BEGIN MATERIAL PROVIDED
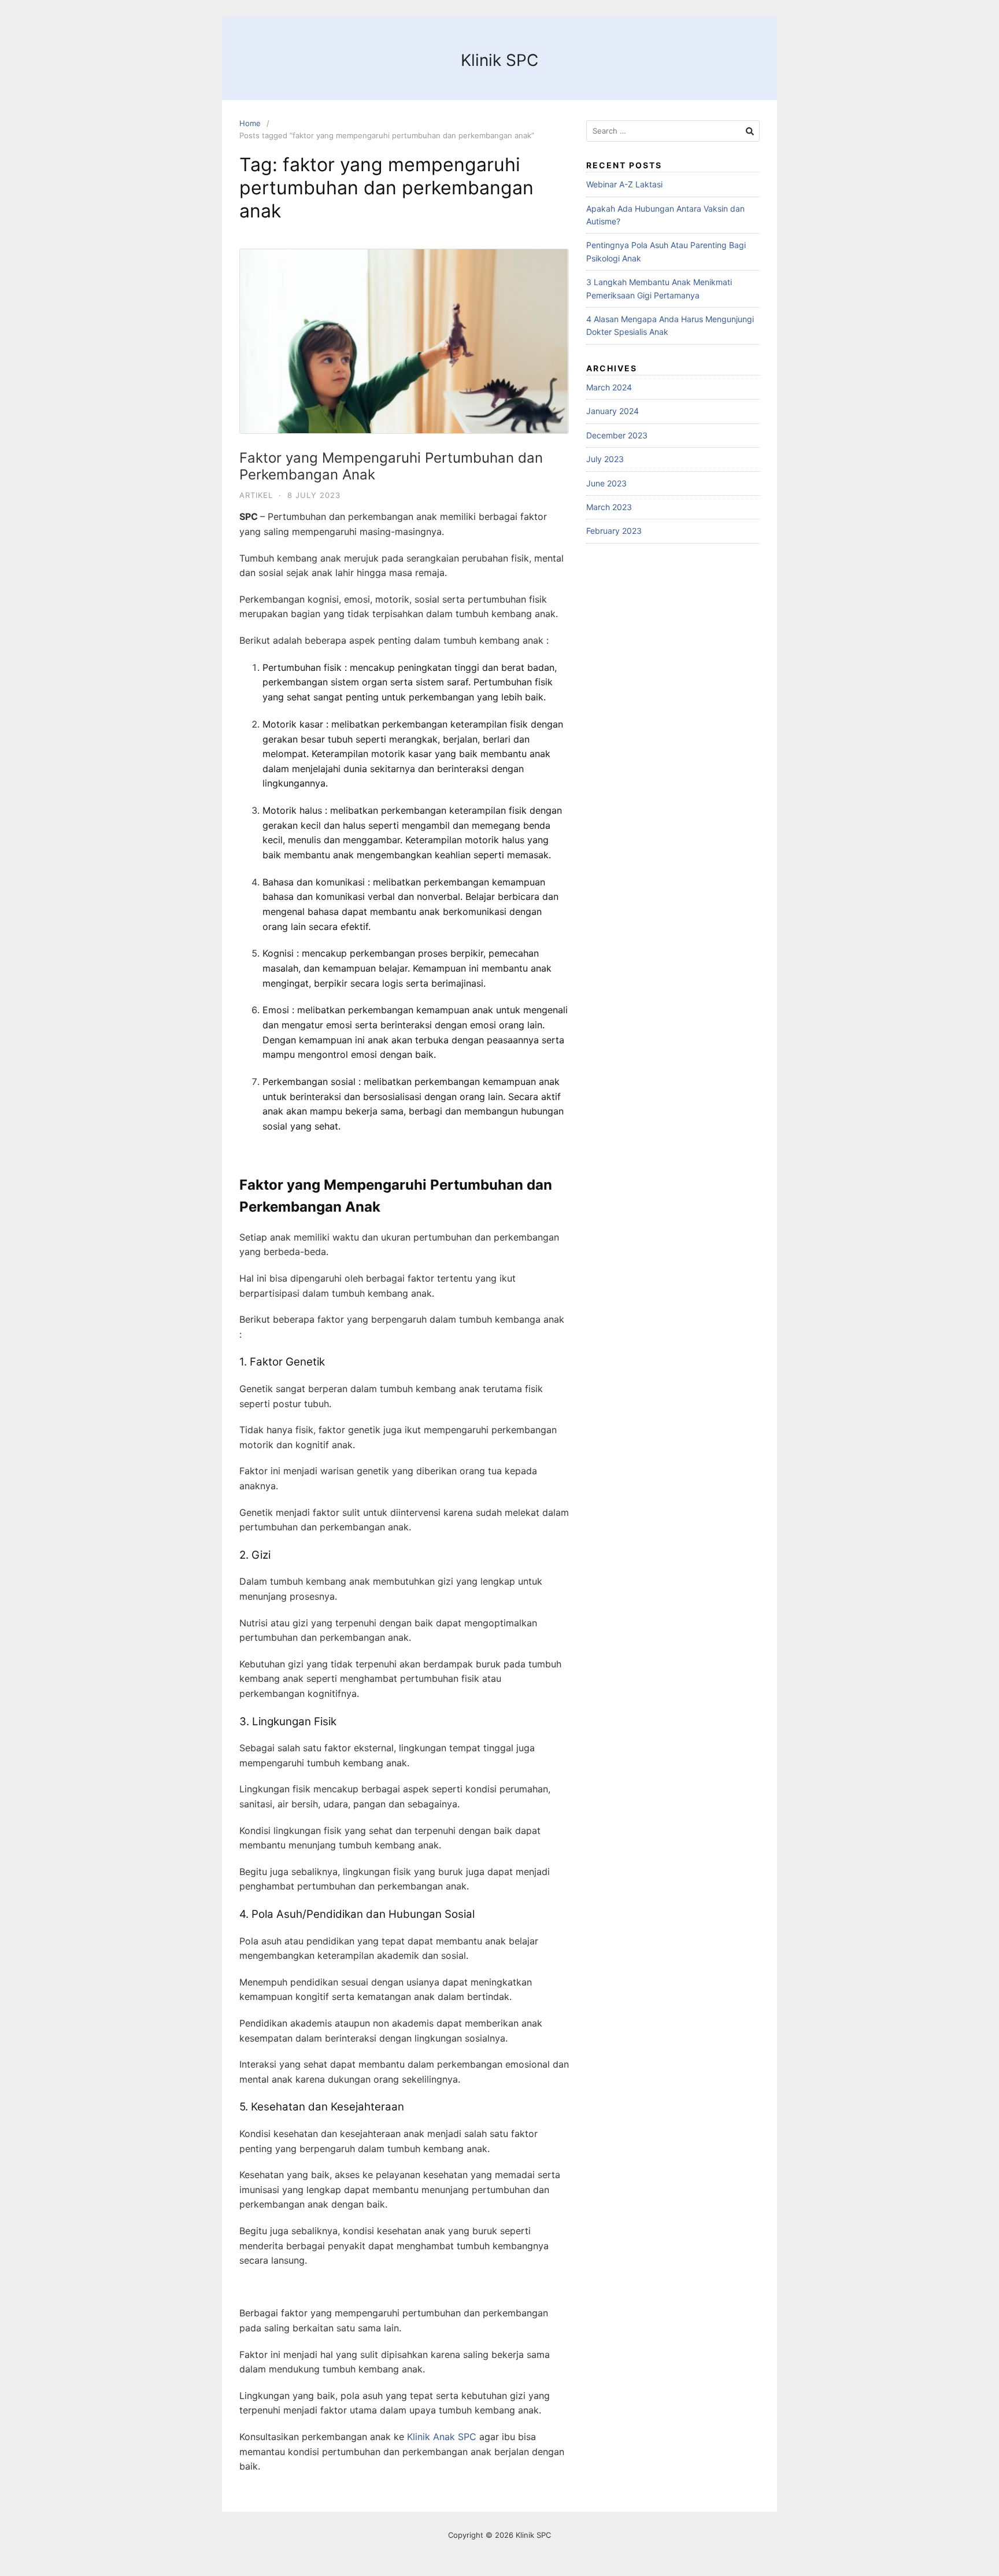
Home (250, 123)
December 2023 (617, 435)
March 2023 (609, 507)
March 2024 (609, 387)
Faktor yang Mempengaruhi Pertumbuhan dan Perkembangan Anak (391, 466)
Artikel (256, 495)
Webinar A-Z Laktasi (624, 184)
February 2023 (614, 531)
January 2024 (612, 411)
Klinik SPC (499, 60)
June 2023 (606, 483)
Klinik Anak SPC (441, 2436)
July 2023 (605, 459)
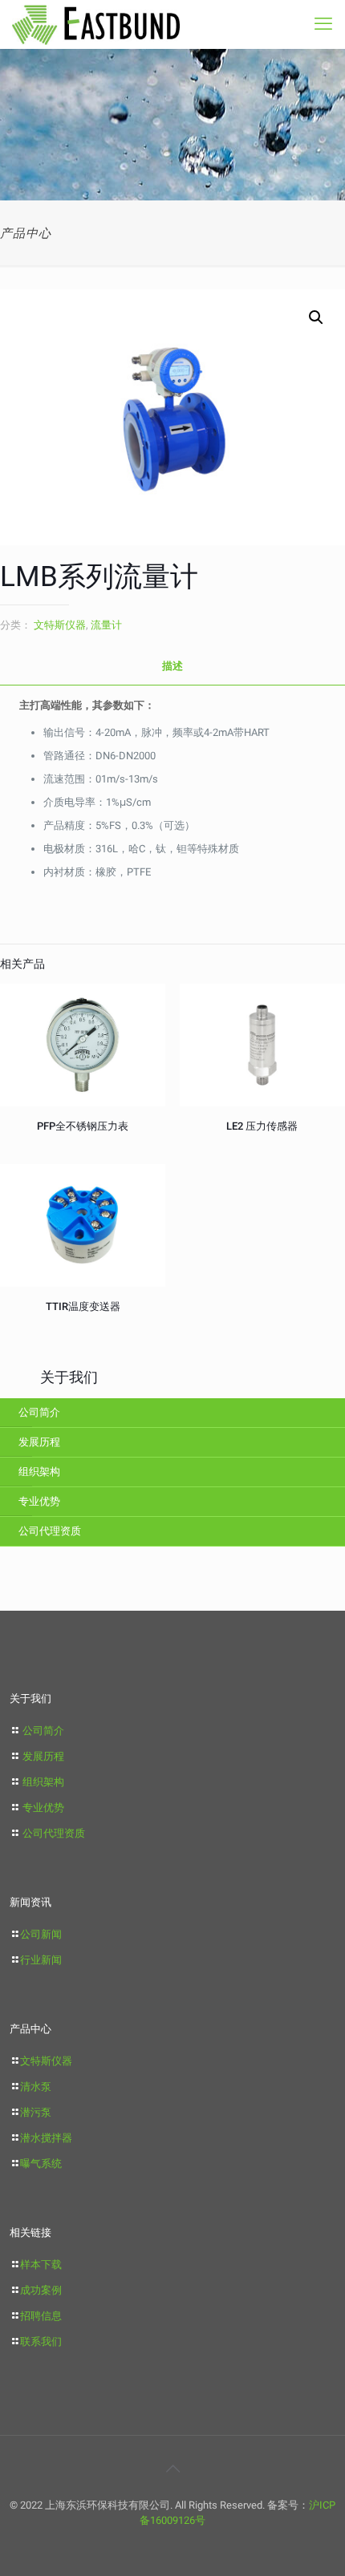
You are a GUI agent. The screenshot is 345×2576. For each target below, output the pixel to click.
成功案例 (41, 2290)
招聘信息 (41, 2316)
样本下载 (41, 2265)
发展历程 (39, 1442)
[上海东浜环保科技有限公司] (96, 24)
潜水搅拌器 (46, 2138)
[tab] (172, 667)
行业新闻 (41, 1960)
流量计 (106, 625)
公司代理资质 (49, 1531)
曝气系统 (41, 2163)
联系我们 (41, 2341)
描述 (172, 666)
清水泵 (35, 2087)
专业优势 (39, 1501)
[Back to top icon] (172, 2468)
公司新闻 (41, 1934)
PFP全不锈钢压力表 (82, 1126)
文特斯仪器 (60, 625)
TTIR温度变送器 (83, 1306)
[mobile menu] (323, 24)
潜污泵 (35, 2112)
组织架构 (39, 1472)
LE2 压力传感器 (262, 1126)
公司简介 (39, 1412)
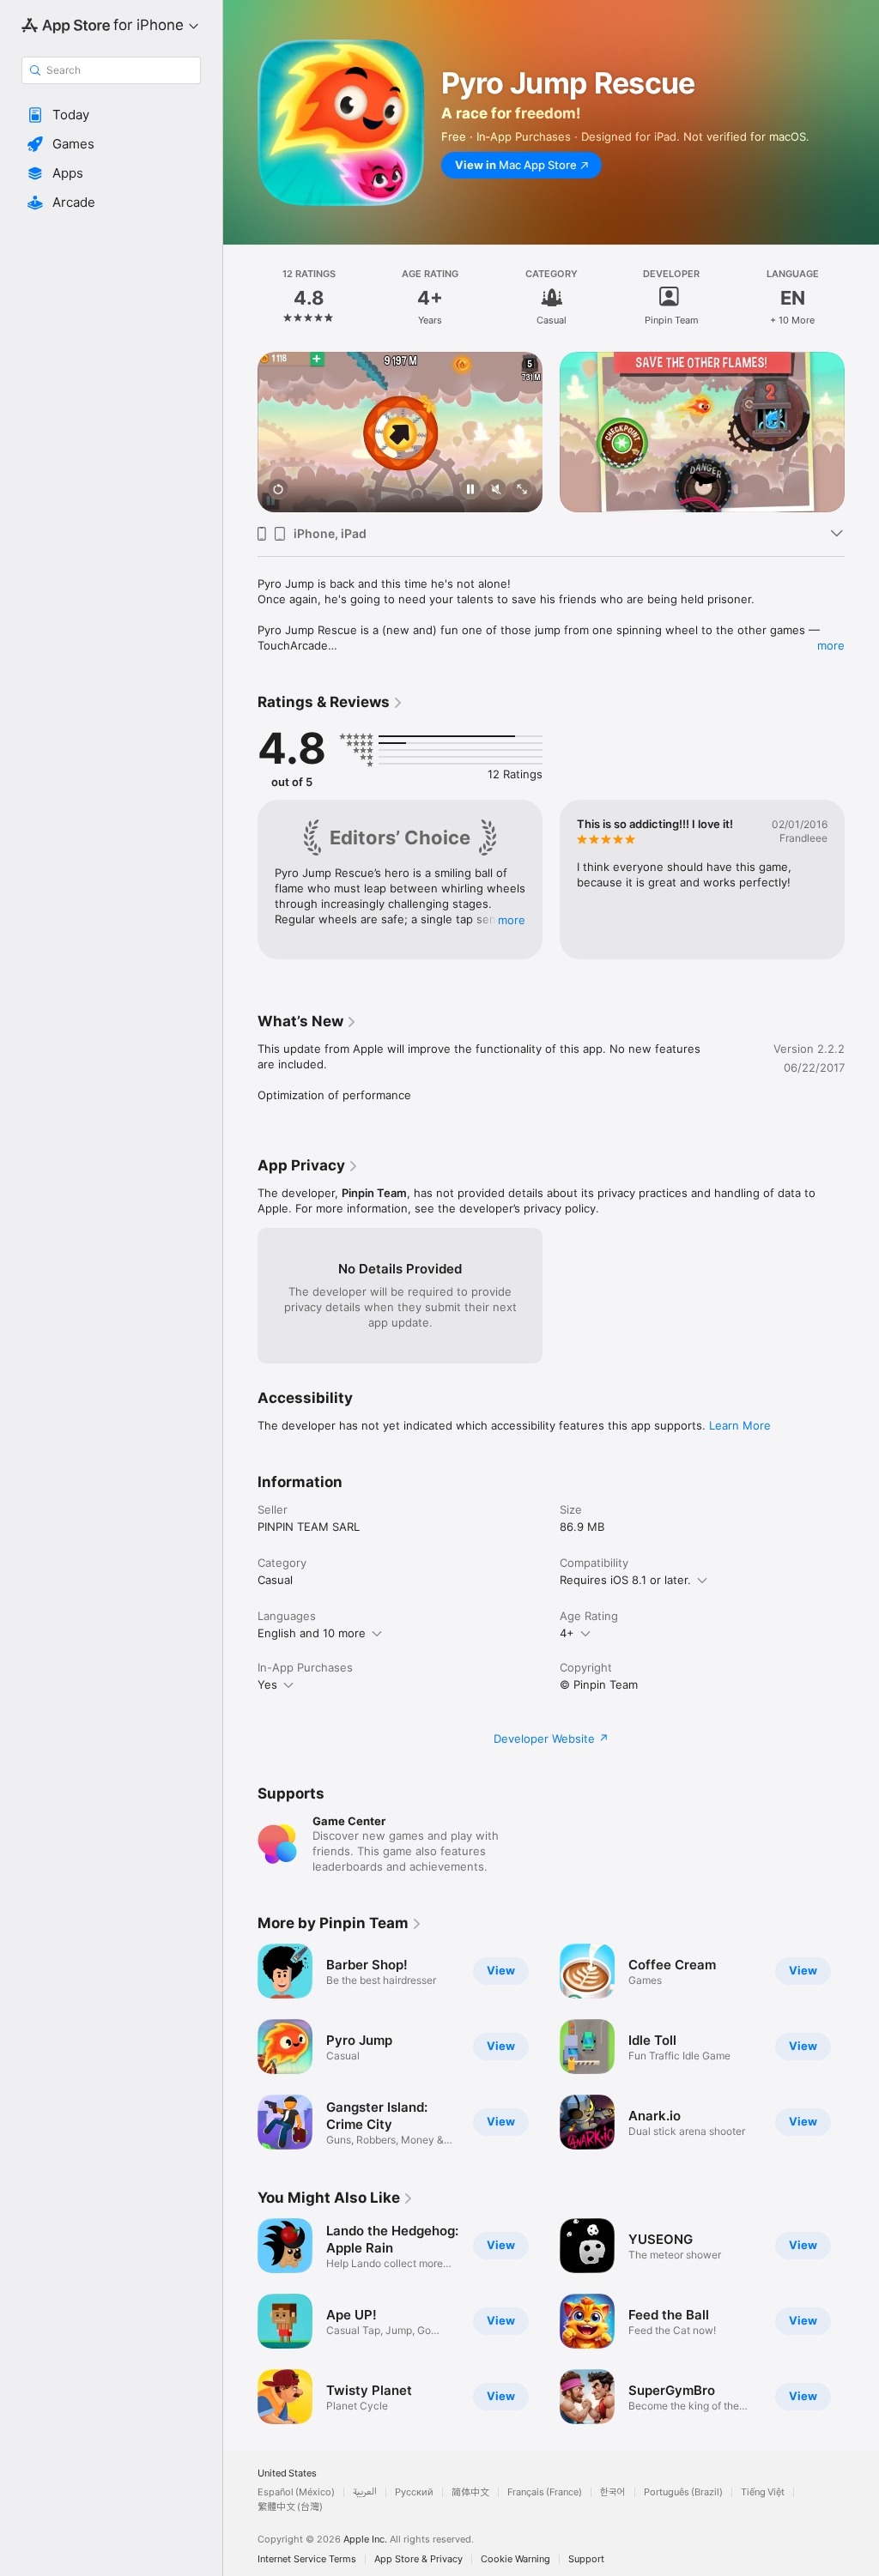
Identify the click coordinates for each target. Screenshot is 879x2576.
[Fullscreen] (522, 490)
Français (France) (544, 2492)
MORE (511, 920)
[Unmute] (496, 490)
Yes (267, 1684)
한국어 (613, 2492)
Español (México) (296, 2492)
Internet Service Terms (307, 2559)
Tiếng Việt (763, 2492)
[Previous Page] (240, 297)
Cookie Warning (515, 2559)
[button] (111, 115)
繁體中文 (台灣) (290, 2507)
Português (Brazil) (683, 2492)
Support (586, 2559)
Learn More (740, 1425)
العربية (365, 2492)
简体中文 (470, 2492)
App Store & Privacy (418, 2559)
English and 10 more (312, 1633)
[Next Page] (862, 297)
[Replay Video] (278, 490)
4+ (567, 1633)
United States (287, 2473)
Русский (414, 2492)
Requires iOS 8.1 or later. (625, 1580)
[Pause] (470, 490)
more (831, 645)
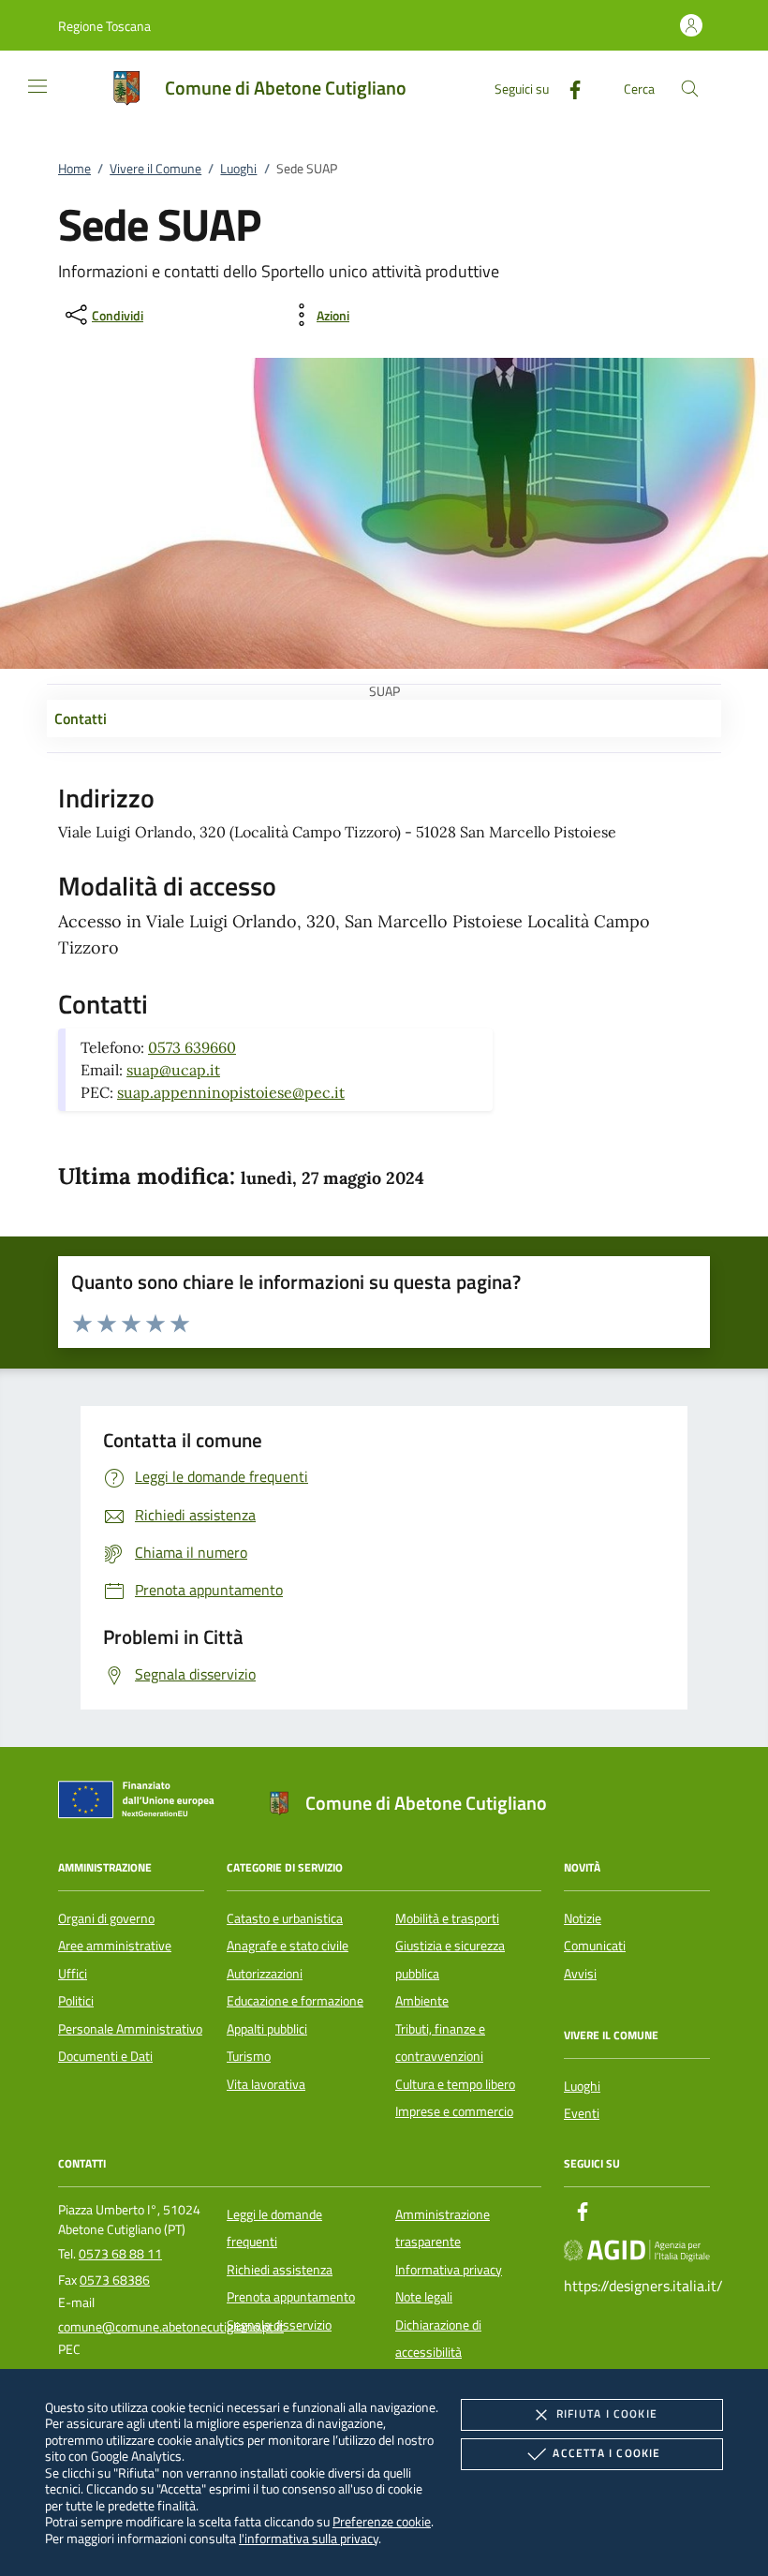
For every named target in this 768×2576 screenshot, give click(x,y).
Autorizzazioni (265, 1973)
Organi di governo (106, 1918)
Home (74, 168)
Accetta (606, 2453)
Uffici (72, 1973)
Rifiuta (606, 2413)
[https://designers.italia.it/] (637, 2249)
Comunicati (595, 1945)
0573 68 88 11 (120, 2253)
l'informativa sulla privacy (308, 2538)
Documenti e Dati (105, 2056)
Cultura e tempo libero (455, 2084)
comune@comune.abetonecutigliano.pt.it (171, 2327)
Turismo (249, 2056)
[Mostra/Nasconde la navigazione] (37, 86)
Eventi (581, 2113)
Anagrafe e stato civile (287, 1945)
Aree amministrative (114, 1945)
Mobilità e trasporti (447, 1918)
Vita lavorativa (266, 2084)
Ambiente (422, 2001)
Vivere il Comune (155, 168)
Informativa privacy (448, 2269)
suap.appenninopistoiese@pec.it (231, 1092)
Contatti (80, 718)
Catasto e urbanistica (285, 1918)
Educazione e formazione (295, 2001)
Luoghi (238, 168)
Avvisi (580, 1973)
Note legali (423, 2297)
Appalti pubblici (267, 2029)
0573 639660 (192, 1047)
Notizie (582, 1918)
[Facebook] (567, 87)
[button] (104, 25)
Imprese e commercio (454, 2111)
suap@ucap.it (173, 1069)
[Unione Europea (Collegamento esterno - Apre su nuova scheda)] (141, 1803)
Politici (76, 2001)
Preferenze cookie (381, 2521)
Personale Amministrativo (130, 2029)
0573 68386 (115, 2280)
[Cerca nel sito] (690, 88)
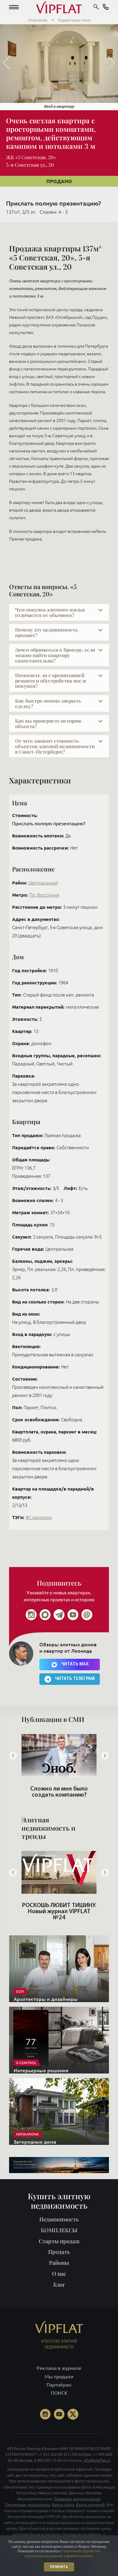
END MATERIAL PROVIDED
Please leave out the pictures while you copy exactly the lines from the one containing "Aree amministrative (114, 1945)" through the end of the records.

* [RESPONSE TO THE EXERCISE]
Aree amministrative (114, 1945)
Mobilità e trasporti (447, 1918)
Vita lavorativa (266, 2084)
Ambiente (422, 2001)
Vivere il Comune (155, 168)
Informativa privacy (448, 2269)
suap.appenninopistoiese@pec.it (231, 1092)
Contatti (80, 718)
Catasto e urbanistica (285, 1918)
Educazione e formazione (295, 2001)
Luoghi (238, 168)
Avvisi (580, 1973)
Note legali (423, 2297)
Appalti pubblici (267, 2029)
0573 639660 (192, 1047)
Notizie (582, 1918)
[Facebook] (567, 87)
[button] (104, 25)
Imprese e commercio (454, 2111)
suap@ucap.it (173, 1069)
[Unione Europea (Collegamento esterno - Apre su nuova scheda)] (141, 1803)
Politici (76, 2001)
Preferenze cookie (381, 2521)
Personale Amministrativo (130, 2029)
0573 68386 (115, 2280)
[Cerca nel sito] (690, 88)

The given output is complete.